İslam düşünce sisteminde bilgi, zıtlık kanuniyeti yada ikili açılım kanuniyeti gereği iki guruba ayrılır. Bir tarafta mutlak doğru veya gerçek-sadık bilgi ve haber, diğer tarafta izafi veya eksik-yanlış bilgi ve haber… Mutlak doğru bilgi ve haberin kaynağı vahiyle gelen bilgiler, Sunnetullah denilen gözlemle, deneyle belirlenen doğa kanunları ile sunnet denilen bizzat peygamberin şahsında gözlemlenen ve işitilen bilgi ve pratiklerdir (sahih hadisler olarak sonradan nakille bildirilenlerdir).
Klasik mantık kitaplarında da bir şey hakkında bilgi sahibi olmanın iki yolu olduğu belirtilmektedir. 1. dış ve iç duyularımıza dayanarak bizzat yapılan gözlem, tecrübe-deney-ölçme yolu ile bilgilenme… 2. Görsel ve işitsel olarak nakil yoluyla bilgilenme…1. yol, insanı kaabiliyetine göre mahdut bir bilgiye kavuşturur. 2. Yol ise bilgi vasıtalarının ve kaynaklarının sağlamlığı ölçüsünde insanı giderek geliştiren bilgiye kavuşturur. 2. Yolla bilgilenmek, 1. Yolla bilgilenmekten tabi ki çok daha önemli ve avantajlıdır. Fakat esas olan her iki yoldan da bilgiye kavuşulmasıdır.
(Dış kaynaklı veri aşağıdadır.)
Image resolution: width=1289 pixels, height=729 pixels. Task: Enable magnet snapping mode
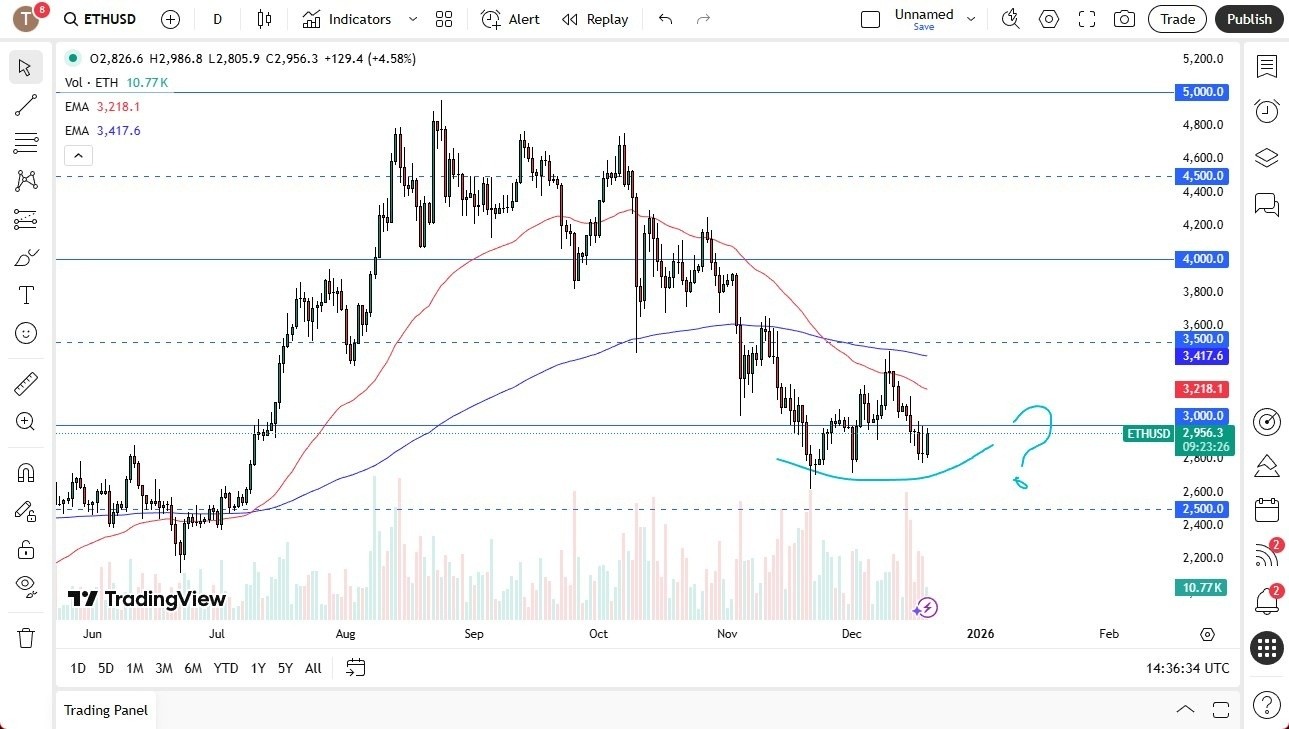pos(25,472)
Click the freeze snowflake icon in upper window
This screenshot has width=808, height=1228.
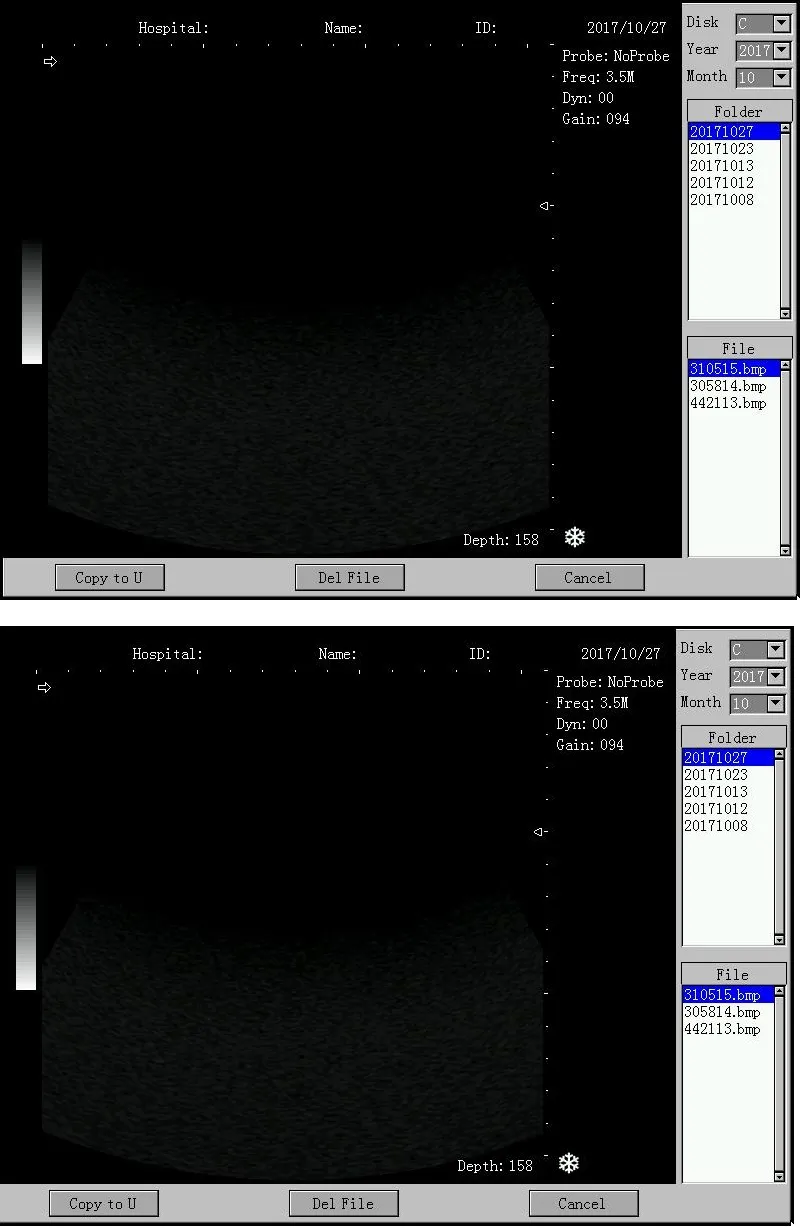pyautogui.click(x=575, y=538)
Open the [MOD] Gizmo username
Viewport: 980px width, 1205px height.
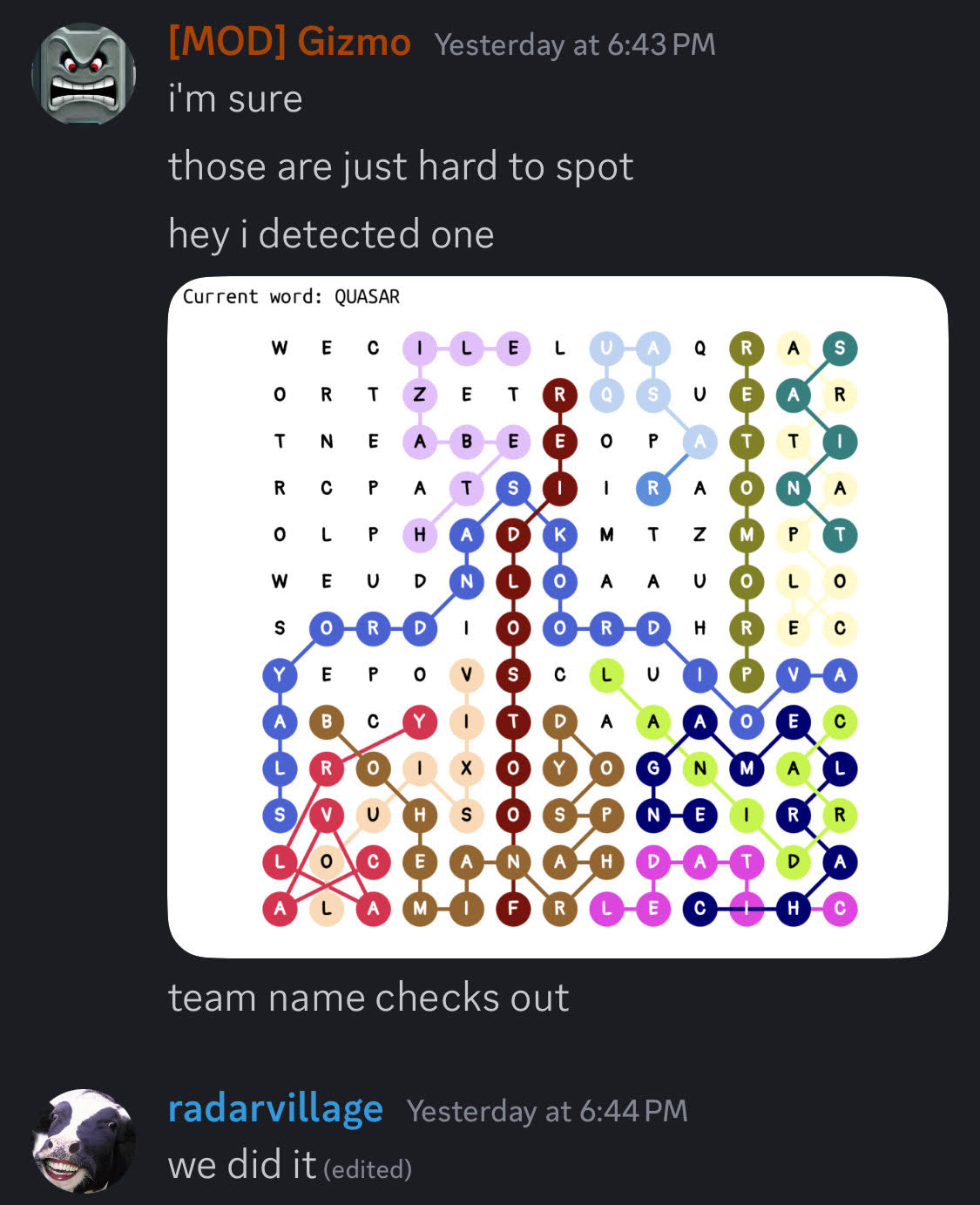tap(289, 42)
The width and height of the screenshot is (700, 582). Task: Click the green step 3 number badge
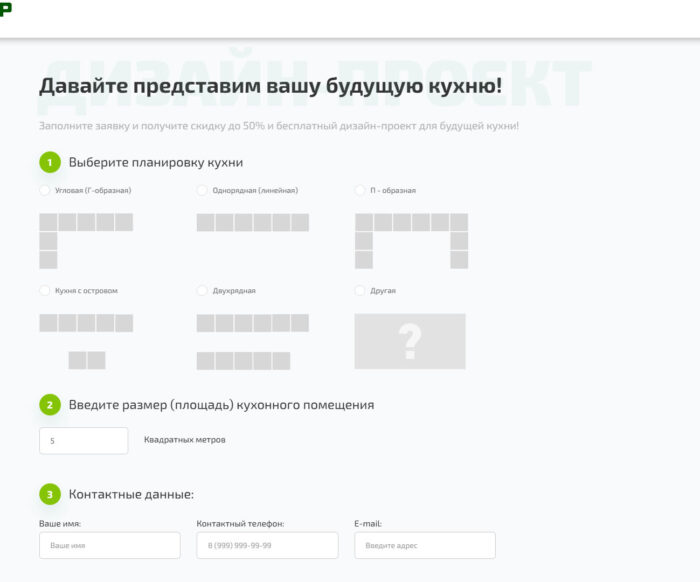(50, 494)
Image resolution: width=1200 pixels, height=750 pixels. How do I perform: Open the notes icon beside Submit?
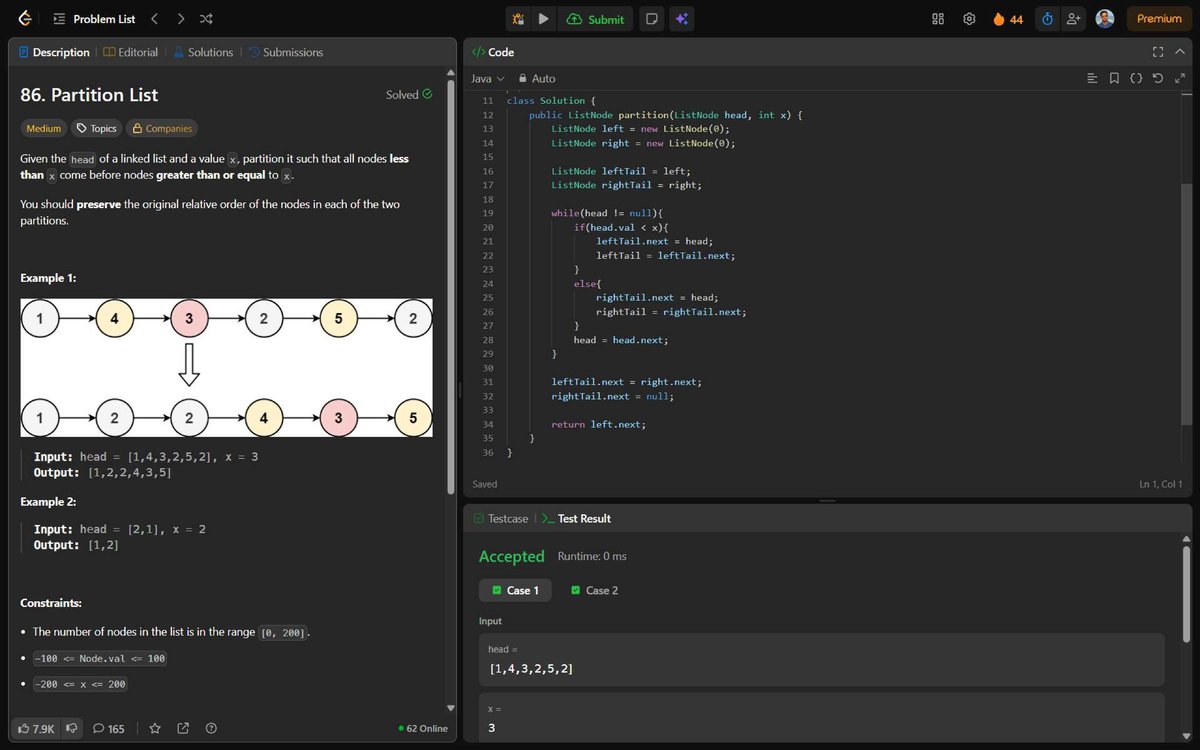(651, 19)

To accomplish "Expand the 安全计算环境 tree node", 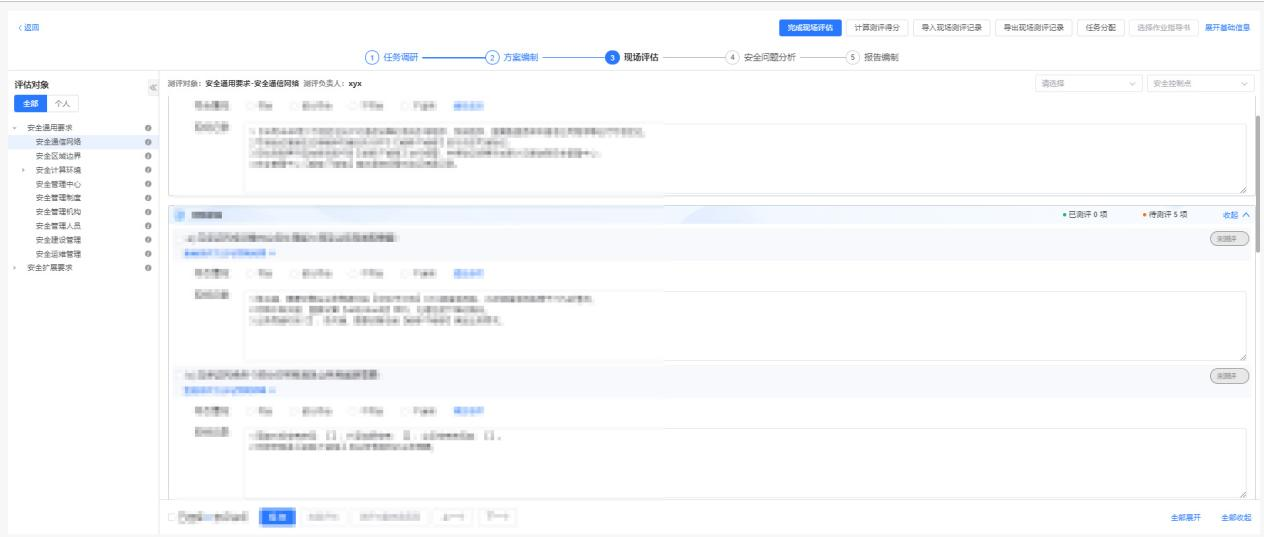I will pyautogui.click(x=23, y=170).
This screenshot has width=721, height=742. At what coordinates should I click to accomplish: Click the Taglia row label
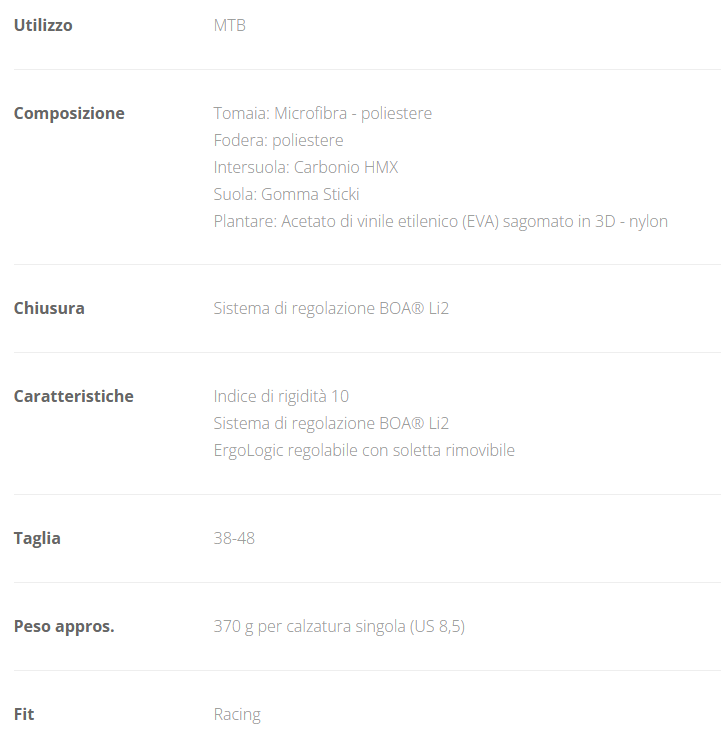pos(37,538)
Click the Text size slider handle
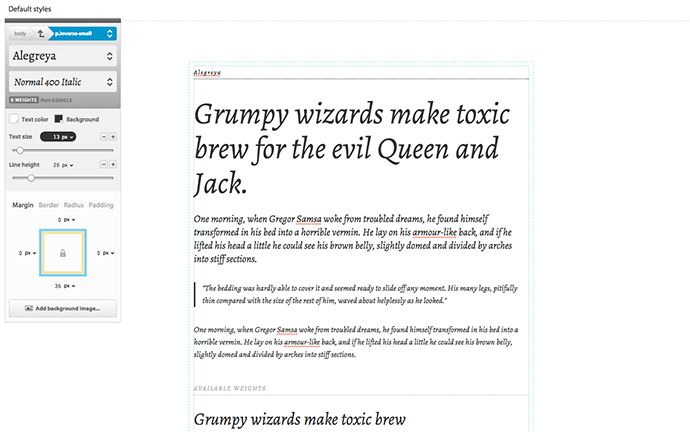 click(x=19, y=150)
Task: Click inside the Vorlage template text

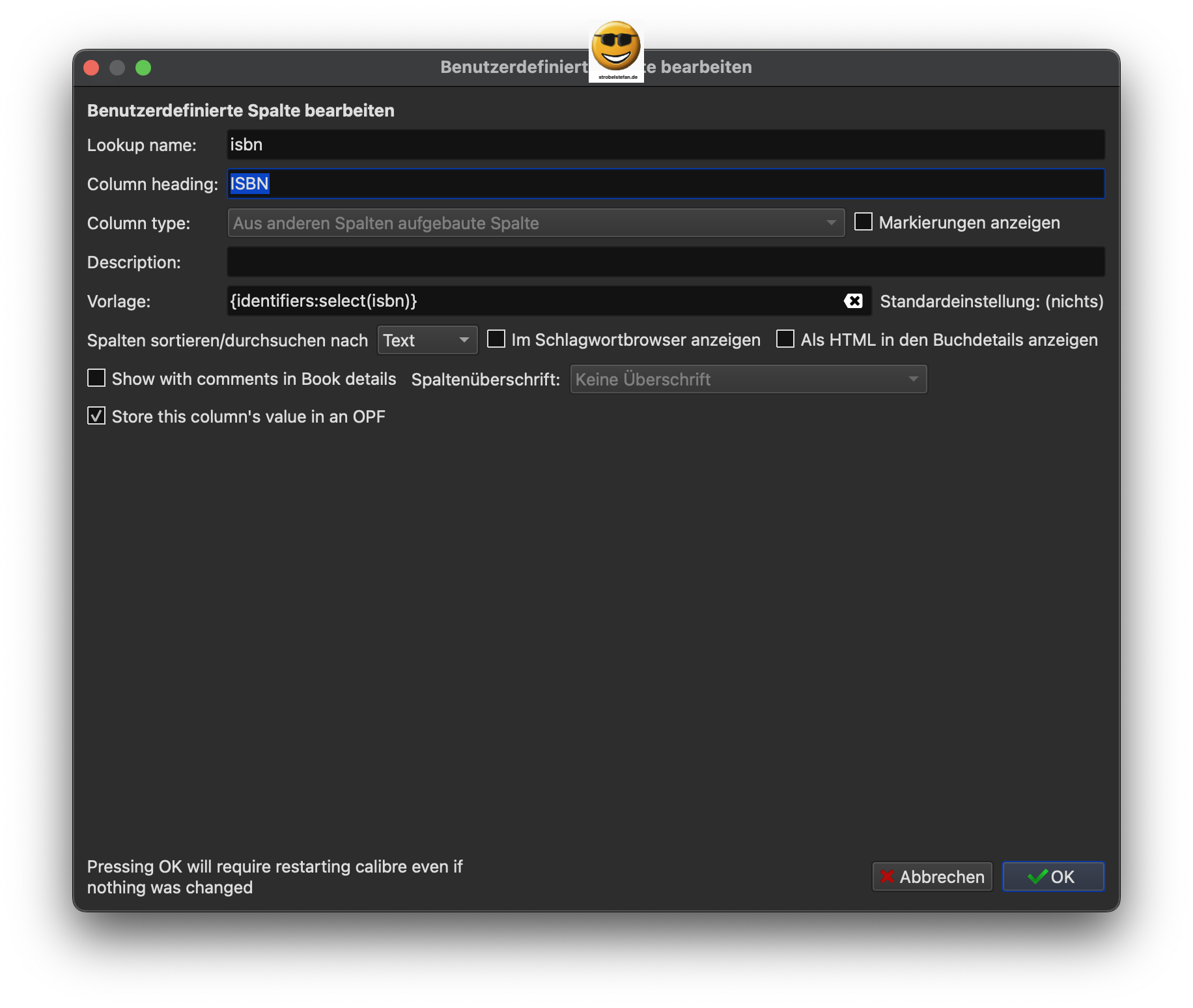Action: tap(521, 301)
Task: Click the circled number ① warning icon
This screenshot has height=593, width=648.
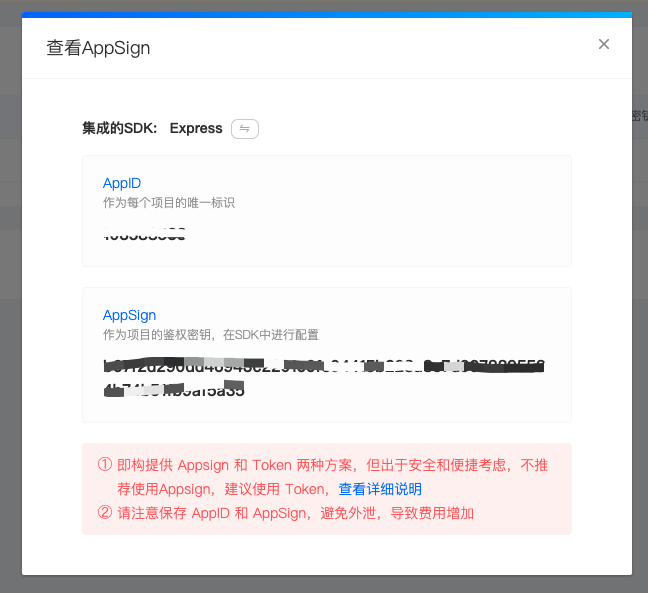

Sadece 1. Yola göre varlıklara-eşyaya atılan nazara sathi bakış denilmekte, her iki yolun kademeli kullanılmasıyla eşyaya atılan nazara da bütüncü bakış denilmektedir. Gerçek alimlerin, velilerin, peygamberlerin eşyaya nazarı böyle olmaktadır. Gerçek araştırmacıların/ehl-i muhakikin de, bakışı böyle olmak durumundadır. Gerçeklere yaklaşmanın, gerçekleri anlamanın yolu, varlıklara-eşyaya bu tarz bakıştan geçer.